(Recorded data)

== Segment start ==

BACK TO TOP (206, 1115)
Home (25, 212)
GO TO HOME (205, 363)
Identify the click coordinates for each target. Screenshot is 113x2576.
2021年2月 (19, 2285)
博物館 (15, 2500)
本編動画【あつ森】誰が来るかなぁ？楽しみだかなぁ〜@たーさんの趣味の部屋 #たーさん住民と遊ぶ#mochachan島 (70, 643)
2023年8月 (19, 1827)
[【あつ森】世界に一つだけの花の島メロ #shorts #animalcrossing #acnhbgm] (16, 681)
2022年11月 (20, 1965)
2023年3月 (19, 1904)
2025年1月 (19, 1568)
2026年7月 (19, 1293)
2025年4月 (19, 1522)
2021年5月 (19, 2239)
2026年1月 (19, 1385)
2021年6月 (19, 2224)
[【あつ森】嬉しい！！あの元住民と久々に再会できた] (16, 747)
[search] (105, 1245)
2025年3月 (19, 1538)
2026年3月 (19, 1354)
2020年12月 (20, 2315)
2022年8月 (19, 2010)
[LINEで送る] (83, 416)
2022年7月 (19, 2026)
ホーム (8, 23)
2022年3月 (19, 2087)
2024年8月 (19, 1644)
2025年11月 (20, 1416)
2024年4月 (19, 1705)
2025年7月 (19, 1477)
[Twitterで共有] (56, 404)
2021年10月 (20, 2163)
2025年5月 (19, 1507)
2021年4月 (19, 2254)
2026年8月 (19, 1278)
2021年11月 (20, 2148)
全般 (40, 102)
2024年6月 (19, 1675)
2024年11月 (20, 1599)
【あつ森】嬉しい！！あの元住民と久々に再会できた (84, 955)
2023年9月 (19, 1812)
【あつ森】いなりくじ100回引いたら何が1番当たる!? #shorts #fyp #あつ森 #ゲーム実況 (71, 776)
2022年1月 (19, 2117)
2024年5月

== Segment end ==
== Segment start ==

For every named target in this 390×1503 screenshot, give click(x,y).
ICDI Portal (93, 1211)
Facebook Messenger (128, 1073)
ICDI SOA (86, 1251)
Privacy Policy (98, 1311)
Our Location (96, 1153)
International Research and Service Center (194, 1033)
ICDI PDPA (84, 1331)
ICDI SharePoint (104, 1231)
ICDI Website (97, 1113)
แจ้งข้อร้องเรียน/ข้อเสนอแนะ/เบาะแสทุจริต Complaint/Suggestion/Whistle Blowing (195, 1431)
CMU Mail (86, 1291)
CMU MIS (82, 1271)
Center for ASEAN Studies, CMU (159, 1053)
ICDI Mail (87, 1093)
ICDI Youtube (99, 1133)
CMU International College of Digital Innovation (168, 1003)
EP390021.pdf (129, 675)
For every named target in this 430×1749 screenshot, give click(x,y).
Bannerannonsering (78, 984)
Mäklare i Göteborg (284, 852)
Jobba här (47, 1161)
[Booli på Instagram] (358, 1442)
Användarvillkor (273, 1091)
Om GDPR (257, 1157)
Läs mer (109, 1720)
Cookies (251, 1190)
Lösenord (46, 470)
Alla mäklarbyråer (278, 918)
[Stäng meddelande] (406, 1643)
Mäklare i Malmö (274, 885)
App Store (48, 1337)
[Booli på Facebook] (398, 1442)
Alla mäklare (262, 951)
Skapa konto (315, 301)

== Segment end ==

§ **Problem to solve**: Every line above from the line with "Användarvillkor (273, 1091)" to the line with "Skapa konto (315, 301)", both included, must be reproduced exactly, and no other line may appear.

§ **The completed task**:
Användarvillkor (273, 1091)
Om GDPR (257, 1157)
Läs mer (109, 1720)
Cookies (251, 1190)
Lösenord (46, 470)
Alla mäklarbyråer (278, 918)
[Stäng meddelande] (406, 1643)
Mäklare i Malmö (274, 885)
App Store (48, 1337)
[Booli på Facebook] (398, 1442)
Alla mäklare (262, 951)
Skapa konto (315, 301)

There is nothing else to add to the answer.